THE TASK
Please write out, exactly, every line of the listing from its first line through the one that includes "You are a computer-use agent. The".

PROVIDED MATERIAL

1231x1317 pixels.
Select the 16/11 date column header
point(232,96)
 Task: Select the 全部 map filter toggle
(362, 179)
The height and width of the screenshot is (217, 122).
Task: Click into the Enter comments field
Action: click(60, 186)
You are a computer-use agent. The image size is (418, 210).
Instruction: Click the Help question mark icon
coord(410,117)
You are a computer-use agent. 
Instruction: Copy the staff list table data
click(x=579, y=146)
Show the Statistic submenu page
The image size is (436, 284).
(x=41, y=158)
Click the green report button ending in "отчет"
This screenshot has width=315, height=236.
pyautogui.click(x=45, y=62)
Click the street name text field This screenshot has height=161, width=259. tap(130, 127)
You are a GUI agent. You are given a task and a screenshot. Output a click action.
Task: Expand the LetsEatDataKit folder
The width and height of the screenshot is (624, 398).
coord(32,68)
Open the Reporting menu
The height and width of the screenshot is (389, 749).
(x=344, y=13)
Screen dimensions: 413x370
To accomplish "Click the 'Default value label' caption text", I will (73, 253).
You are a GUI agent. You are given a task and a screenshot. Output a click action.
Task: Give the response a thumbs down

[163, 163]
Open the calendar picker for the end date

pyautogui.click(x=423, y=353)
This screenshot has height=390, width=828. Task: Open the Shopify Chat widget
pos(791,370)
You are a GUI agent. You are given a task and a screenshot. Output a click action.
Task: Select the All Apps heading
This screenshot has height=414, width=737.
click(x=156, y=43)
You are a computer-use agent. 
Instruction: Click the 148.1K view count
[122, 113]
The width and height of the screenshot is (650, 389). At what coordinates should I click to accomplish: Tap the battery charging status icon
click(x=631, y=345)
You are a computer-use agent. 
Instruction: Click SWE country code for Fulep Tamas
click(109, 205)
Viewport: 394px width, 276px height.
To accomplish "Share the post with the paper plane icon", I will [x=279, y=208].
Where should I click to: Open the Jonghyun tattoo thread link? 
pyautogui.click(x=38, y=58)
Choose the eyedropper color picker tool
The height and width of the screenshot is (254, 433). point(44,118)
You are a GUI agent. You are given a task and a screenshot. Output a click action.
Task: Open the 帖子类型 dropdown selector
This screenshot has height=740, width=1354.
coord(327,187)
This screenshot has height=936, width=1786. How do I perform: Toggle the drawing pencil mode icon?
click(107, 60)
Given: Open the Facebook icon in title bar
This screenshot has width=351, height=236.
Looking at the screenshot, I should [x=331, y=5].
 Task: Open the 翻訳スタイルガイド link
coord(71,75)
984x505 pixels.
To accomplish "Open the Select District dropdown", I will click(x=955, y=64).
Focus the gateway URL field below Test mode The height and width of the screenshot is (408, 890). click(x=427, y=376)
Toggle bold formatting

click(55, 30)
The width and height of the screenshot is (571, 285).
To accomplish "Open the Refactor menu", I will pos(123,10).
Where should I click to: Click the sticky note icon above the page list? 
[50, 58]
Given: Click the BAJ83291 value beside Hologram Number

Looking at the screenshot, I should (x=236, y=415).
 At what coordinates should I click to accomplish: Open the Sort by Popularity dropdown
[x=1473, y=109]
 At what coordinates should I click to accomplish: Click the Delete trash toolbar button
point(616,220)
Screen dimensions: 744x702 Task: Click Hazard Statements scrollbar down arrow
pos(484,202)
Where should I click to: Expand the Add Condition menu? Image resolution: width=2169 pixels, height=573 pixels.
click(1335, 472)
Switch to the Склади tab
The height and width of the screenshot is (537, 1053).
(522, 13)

FINISHED EXERCISE
1231x1317 pixels.
Select the 16/11 date column header
point(232,96)
 Task: Select the 全部 map filter toggle
(362, 179)
The height and width of the screenshot is (217, 122).
Task: Click into the Enter comments field
Action: click(60, 186)
You are a computer-use agent. The image size is (418, 210).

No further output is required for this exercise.